# Eurofighter Typhoon and P-51D



## sunny91 (Dec 4, 2007)

Thanks for report my mistake.

Sunny


----------



## Gnomey (Dec 4, 2007)

This is an F-15E and a P-51D taken at RAF Lakenheath.

Good video sunny.


----------



## Matt308 (Dec 4, 2007)

Holyshit! Did you see the taildrag maneuver at the end? Surely that is software limited in the flight controls. How the hell could he keep AOA that smooth without flightcontrol software limits that just allow the pilot to yank full aft stick and let the computer do the work. The thrust nozzles were inches from scraping. I've never seen that maneuver before from any aircraft. Anybody else? Is it just the F-15E that has this flight control capability?


----------



## Aggie08 (Dec 4, 2007)

Wow, that is pretty impressive.
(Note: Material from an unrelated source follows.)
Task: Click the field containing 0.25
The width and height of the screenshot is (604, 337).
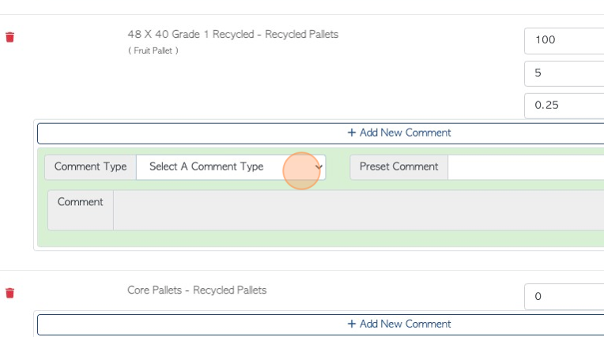Action: pos(564,106)
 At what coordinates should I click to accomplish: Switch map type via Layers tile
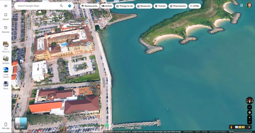pos(21,123)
What's its purpose?


----------



## Glider (Dec 5, 2007)

To scare the maintanence crew who would have to fix it if he misjudged things.


----------



## Soundbreaker Welch? (Dec 5, 2007)

Weird. He lands rampant.


----------



## wilbur1 (Dec 5, 2007)

pretty cool a 20 million dollar wheelie machine great vid sunny. the control that pilot has is awesome, i wonder how he could judge the distance from the tail to the ground do they have a rear facing camera or something?


----------